Tensions Simmer at Bill C-51 Hearings

Tensions Simmer at Bill C-51 Hearings

Postby Oscar » Fri Mar 27, 2015 10:10 am

Tensions Simmer at Bill C-51 Hearings

[ http://thetyee.ca/News/2015/03/27/Bill-C-51-Hearings/ ]

Activist and Tory committee member spar over anti-terrorism law.

By Jeremy J. Nuttall, March 27, 2015, TheTyee.ca

Appearing before the House of Commons public safety committee this week was a disappointing experience, punctuated by one Tory MP's "arrogant and elitist" attitude toward the public, says Vancouver activist Steve Anderson.

"The government reps there weren't there to listen; they're obviously there to just make their talking points known and try to get the people they invited to agree with them on the record," Anderson, national coordinator for internet freedom advocate OpenMedia, said in an interview Wednesday after he had returned to Vancouver.

"That was disappointing, but I guess not that surprising."

Anderson, who testified on Bill C-51 -- the government's Anti-Terrorism Act -- took particular exception to a comment made by Conservative committee member Roxanne James, who vigorously defended the government's controversial legislation.

James at one point suggested that people opposed to the legislation "actually think" they could be arrested as terrorists.

During his testimony before the committee, Anderson responded to that comment.

"I just want to say... I found that the comments mentioned a second ago from MP James kind of insinuate that Canadians are not informed and are stupid.

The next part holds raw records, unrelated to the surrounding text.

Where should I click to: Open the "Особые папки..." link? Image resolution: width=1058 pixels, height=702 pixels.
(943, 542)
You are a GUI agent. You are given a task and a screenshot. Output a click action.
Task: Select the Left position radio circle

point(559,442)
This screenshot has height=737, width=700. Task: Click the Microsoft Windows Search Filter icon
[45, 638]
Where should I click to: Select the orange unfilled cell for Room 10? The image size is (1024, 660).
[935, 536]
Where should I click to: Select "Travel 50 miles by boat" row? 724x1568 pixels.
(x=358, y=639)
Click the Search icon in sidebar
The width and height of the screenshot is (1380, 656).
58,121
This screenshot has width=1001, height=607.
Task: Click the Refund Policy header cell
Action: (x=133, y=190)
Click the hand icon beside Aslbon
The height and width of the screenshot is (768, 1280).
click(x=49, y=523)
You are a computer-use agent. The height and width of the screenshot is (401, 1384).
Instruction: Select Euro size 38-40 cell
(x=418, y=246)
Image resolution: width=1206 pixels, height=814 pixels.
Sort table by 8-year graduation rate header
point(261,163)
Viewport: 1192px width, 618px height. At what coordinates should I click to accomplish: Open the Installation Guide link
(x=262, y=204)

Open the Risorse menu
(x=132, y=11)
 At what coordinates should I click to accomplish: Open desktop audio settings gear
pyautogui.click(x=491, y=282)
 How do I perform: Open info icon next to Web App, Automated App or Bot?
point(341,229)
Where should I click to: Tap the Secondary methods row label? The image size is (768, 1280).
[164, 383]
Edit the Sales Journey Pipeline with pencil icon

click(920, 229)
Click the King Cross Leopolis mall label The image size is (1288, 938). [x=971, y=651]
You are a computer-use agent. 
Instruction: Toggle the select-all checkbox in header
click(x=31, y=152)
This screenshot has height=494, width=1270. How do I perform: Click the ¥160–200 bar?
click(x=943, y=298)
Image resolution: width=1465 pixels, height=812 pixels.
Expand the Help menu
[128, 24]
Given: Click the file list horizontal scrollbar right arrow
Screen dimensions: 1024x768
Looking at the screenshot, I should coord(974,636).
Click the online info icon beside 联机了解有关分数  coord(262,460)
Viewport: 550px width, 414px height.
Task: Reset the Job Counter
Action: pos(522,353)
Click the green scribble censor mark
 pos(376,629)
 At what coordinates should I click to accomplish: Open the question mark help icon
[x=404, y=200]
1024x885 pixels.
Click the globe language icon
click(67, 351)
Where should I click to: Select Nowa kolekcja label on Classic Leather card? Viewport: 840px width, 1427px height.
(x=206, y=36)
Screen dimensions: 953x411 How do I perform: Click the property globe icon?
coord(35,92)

I find that really distasteful for a public office holder."

James responded by saying she wasn't calling Canadians stupid and was just trying to make a point about "misinformation" surrounding the bill.

Anderson also brought a 100,000-person petition against C-51 and said he felt Canadians were actually well informed on the topic and should be encouraged to enter debates over it rather than be "disrespected."

Bill C-51 has met a barrage of criticism since it was introduced by the government in January. Among other things, the bill would allow the Canadian Security Intelligence Service to disrupt suspected terrorist activity and give new authority for 17 federal agencies and departments to share information on Canadians. It would also allow the no-fly list to be expanded and would make it easier for the RCMP to get court orders to restrict the movements of terror suspects.